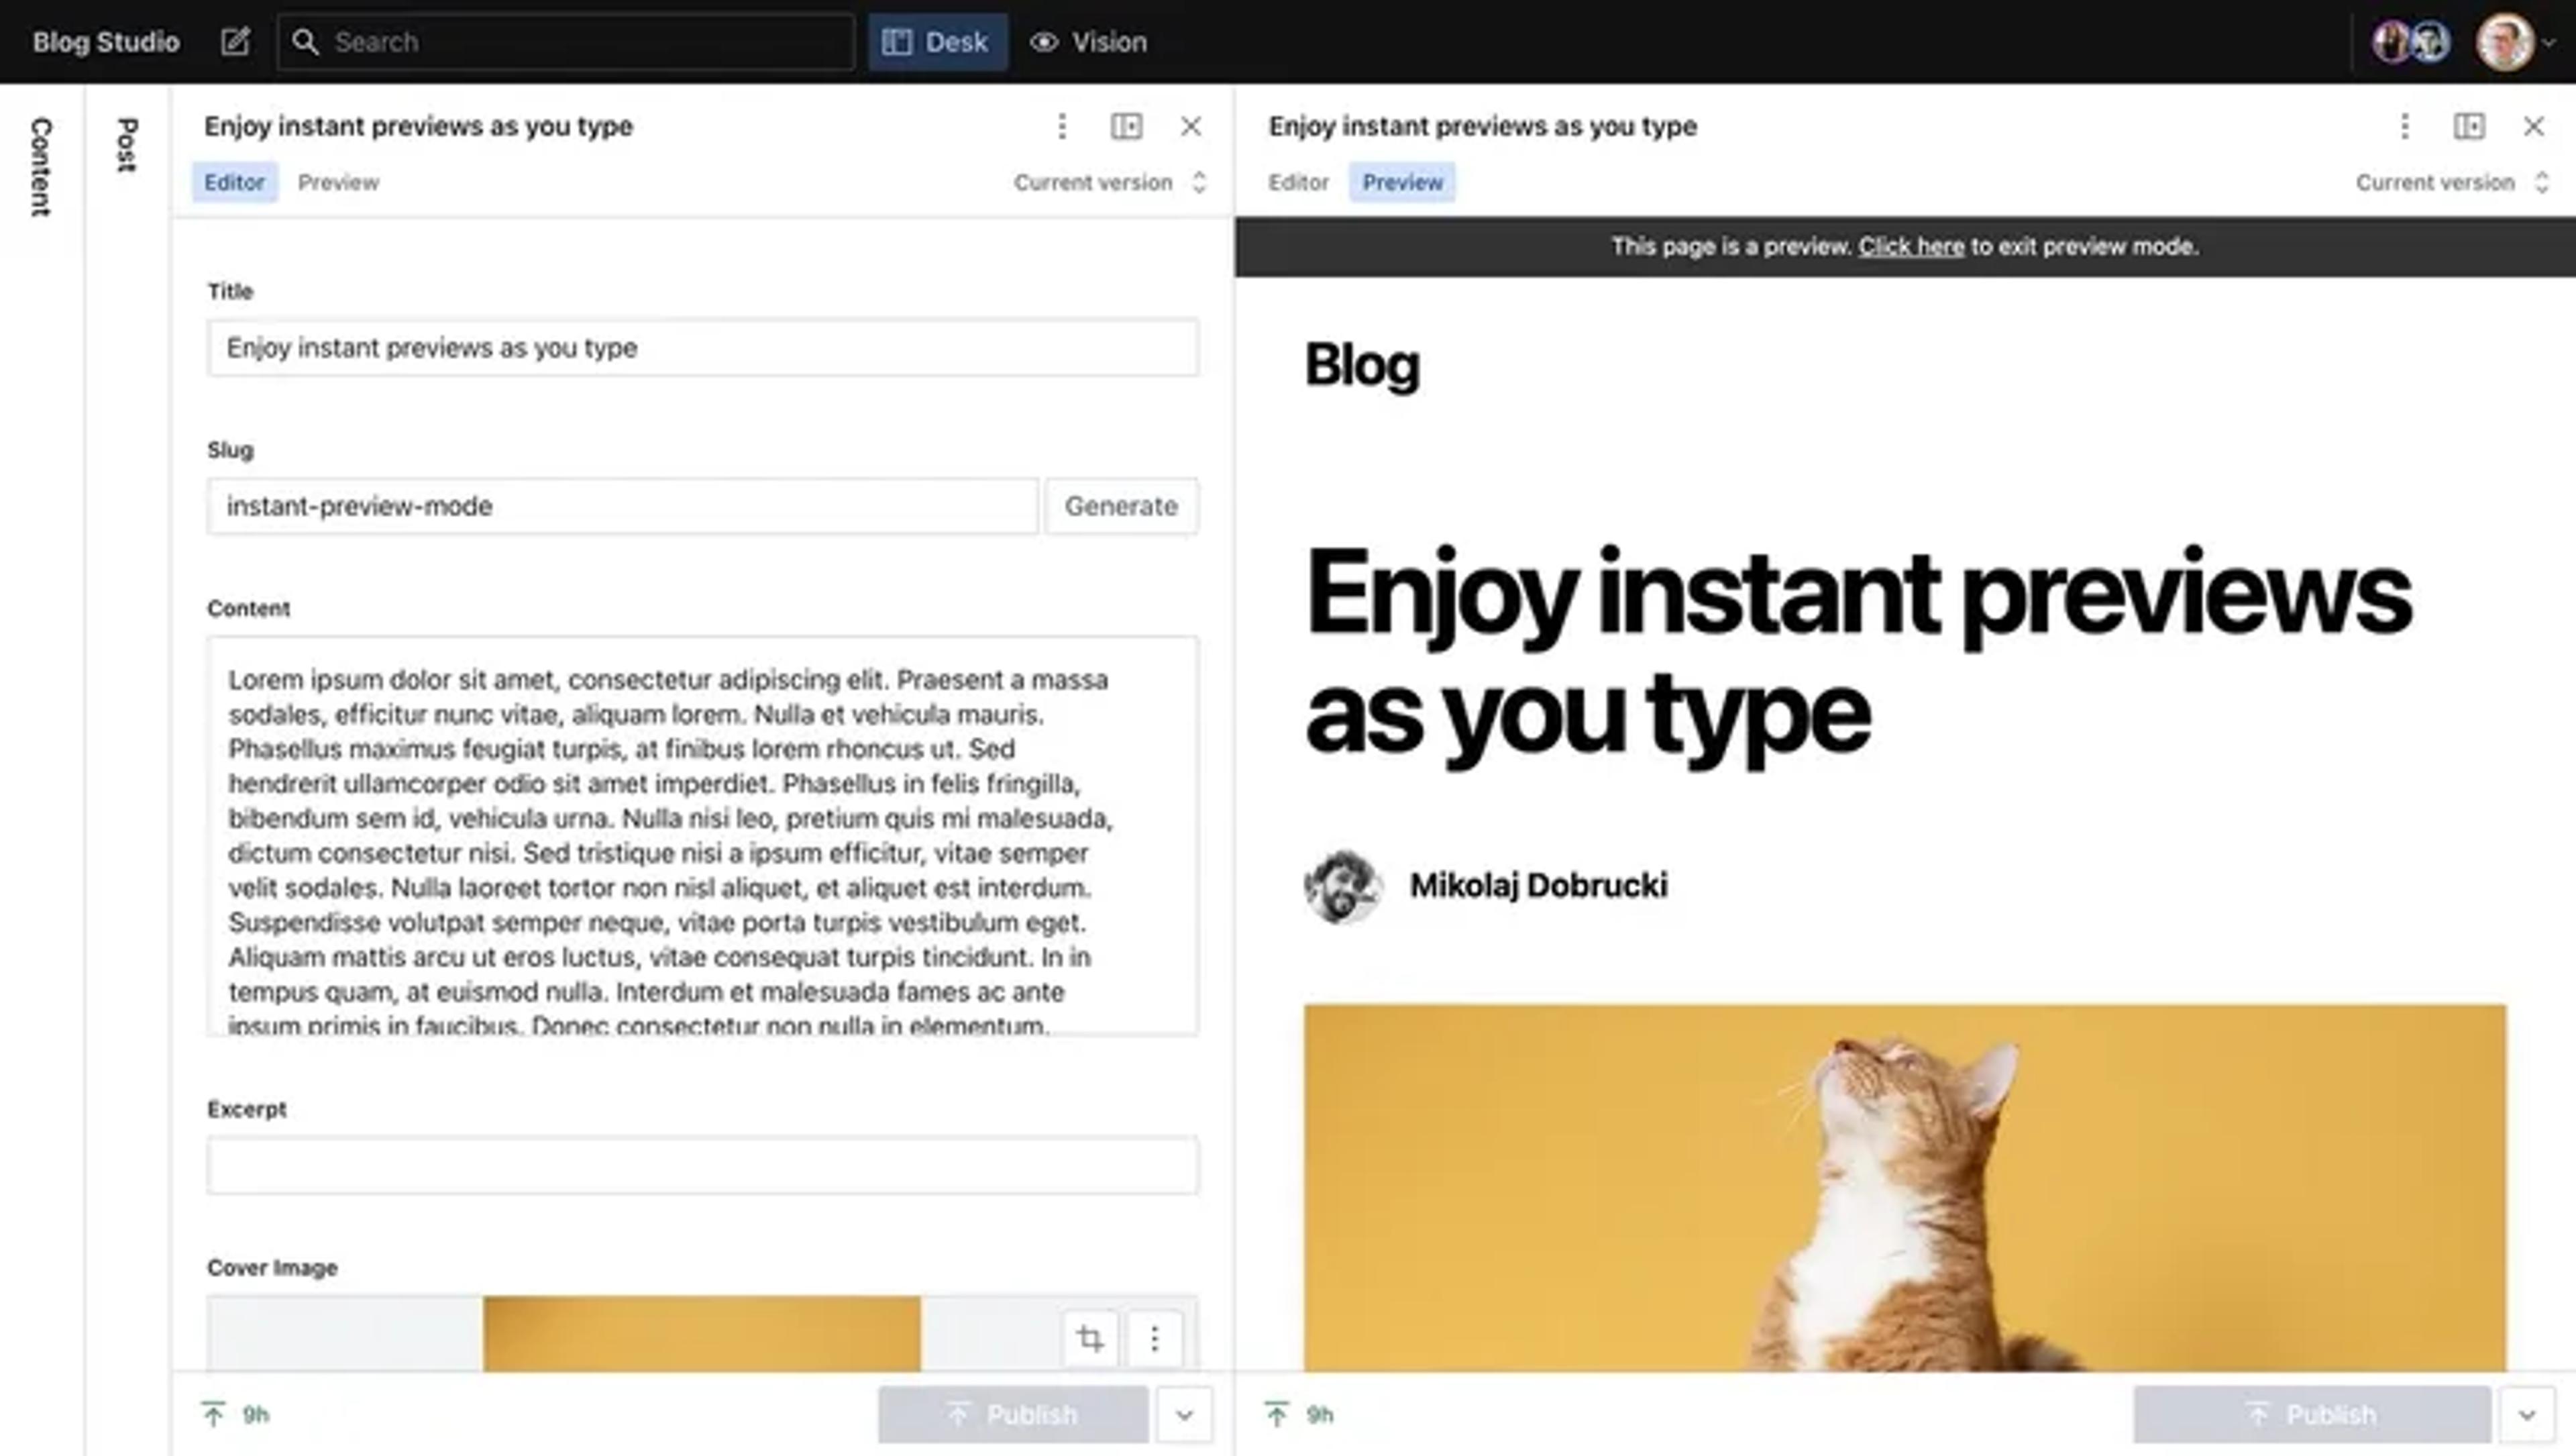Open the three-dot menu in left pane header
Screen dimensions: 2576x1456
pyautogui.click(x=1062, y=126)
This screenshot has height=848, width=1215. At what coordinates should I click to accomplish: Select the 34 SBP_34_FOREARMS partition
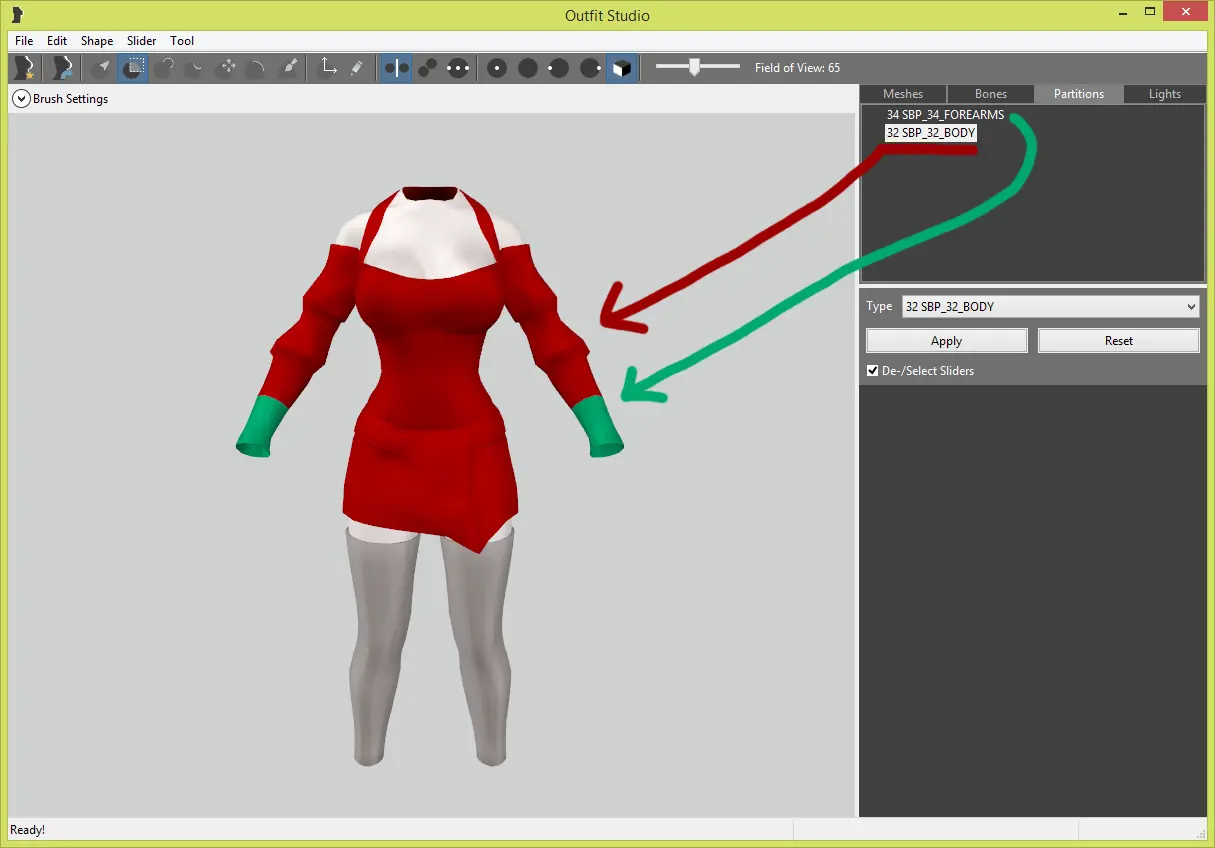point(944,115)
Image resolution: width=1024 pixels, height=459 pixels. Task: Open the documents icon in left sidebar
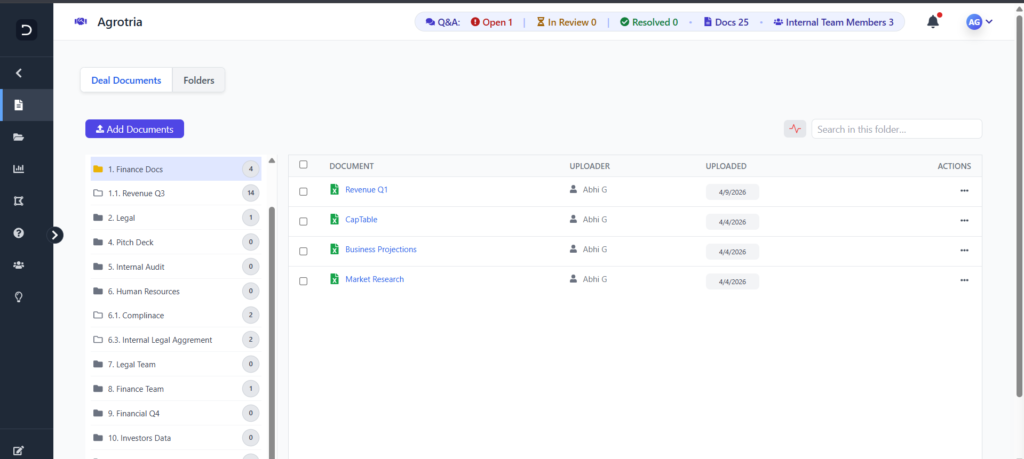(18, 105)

PROBLEM TO SOLVE – Rewrite all the records above, swapping "partition" for "volume" and keeping everything else the same. Leave the pictures out of your answer.

WRITTEN SOLUTION –
Open the three-dot menu in left pane header
Screen dimensions: 2576x1456
pyautogui.click(x=1062, y=126)
This screenshot has height=848, width=1215. At what coordinates should I click to accomplish: Select the 34 SBP_34_FOREARMS volume
point(944,115)
Image resolution: width=1024 pixels, height=459 pixels. Task: Open the documents icon in left sidebar
(18, 105)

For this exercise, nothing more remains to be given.